1. **Function Calling Capabilities**: The model can identify when functions should be called and generate appropriate function call syntax
2. **CPU Optimized**: Ready to run efficiently on low-end hardware without GPUs
3. **Lightweight**: Only 1.1B parameters, making it suitable for older hardware
4. **Low Resource Requirements**: Requires only 4-6 GB RAM for loading

## Usage

```python
from transformers import AutoModelForCausalLM, AutoTokenizer
import torch

# Load the model
model = AutoModelForCausalLM.from_pretrained("tinyllama-function-calling-cpu-optimized")
tokenizer = AutoTokenizer.from_pretrained("tinyllama-function-calling-cpu-optimized")

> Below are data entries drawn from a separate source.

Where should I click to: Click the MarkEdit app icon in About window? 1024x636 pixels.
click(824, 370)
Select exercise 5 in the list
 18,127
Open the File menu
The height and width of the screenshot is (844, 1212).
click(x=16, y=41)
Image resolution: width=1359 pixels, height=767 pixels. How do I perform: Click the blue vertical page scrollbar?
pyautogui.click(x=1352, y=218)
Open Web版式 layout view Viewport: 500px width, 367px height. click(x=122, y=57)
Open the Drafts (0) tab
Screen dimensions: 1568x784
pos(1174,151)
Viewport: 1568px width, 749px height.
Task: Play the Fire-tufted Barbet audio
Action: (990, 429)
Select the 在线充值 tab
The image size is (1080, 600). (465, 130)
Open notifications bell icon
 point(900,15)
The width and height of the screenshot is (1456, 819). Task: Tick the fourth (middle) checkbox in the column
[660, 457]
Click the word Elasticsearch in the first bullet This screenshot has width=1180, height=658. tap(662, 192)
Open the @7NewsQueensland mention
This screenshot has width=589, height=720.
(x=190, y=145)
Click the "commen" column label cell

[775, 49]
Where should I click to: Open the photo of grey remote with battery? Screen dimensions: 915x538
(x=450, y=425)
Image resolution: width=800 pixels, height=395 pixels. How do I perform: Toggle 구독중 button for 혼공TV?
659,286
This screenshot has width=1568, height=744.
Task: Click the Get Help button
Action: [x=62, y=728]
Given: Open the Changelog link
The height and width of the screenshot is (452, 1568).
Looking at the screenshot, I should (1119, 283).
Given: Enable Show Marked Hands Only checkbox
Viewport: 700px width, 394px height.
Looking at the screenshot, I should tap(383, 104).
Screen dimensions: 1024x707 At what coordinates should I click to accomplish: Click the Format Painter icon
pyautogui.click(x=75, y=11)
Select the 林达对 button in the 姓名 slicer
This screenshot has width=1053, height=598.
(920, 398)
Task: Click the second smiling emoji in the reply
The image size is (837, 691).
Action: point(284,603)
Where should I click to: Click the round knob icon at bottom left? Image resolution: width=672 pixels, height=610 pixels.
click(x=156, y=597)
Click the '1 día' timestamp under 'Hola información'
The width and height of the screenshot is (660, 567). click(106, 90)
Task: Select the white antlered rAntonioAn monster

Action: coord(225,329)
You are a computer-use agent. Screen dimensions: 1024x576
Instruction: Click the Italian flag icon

# Example prompt for function calling
prompt = """### Instruction:
Given the available functions and the user query, determine which function(s) to call and with what arguments.

Available functions:
{
    "name": "get_exchange_rate",
    "description": "Get the exchange rate between two currencies",
    "parameters": {
        "type": "object",
        "properties": {
            "base_currency": {
                "type": "string",
                "description": "The currency to convert from"
            },
            "target_currency": {
                "type": "string",
                "description": "The currency to convert to"
            }
        },
        "required": [
            "base_currency",
            "target_currency"
        ]
    }
}

User query: What is the exchange rate from USD to EUR?

### Response:"""

# Tokenize and generate response
inputs = tokenizer(prompt, return_tensors="pt", truncation=True, max_length=512)
with torch.no_grad():
    outputs = model.generate(
        **inputs,
        max_new_tokens=150,
        do_sample=True,
        temperature=0.7,
        top_k=50,
        top_p=0.95
    )

response = tokenizer.decode(outputs[0], skip_special_tokens=True)
print(response)
```

## Performance on Low-End Hardware

The CPU-optimized model requires approximately:
- 4-6 GB RAM for loading
- 2-4 CPU cores for inference
- No GPU required

This makes it suitable for:
- Older laptops (2018 and newer)
- Low-end desktops
- Edge devices with ARM processors

## Training Process

The model was fine-tuned using LoRA (Low-Rank Adaptation) on the Glaive Function Calling v2 dataset. Only a subset of 50 examples was used for demonstration purposes.

## License

This model is licensed under the Apache 2.0 license.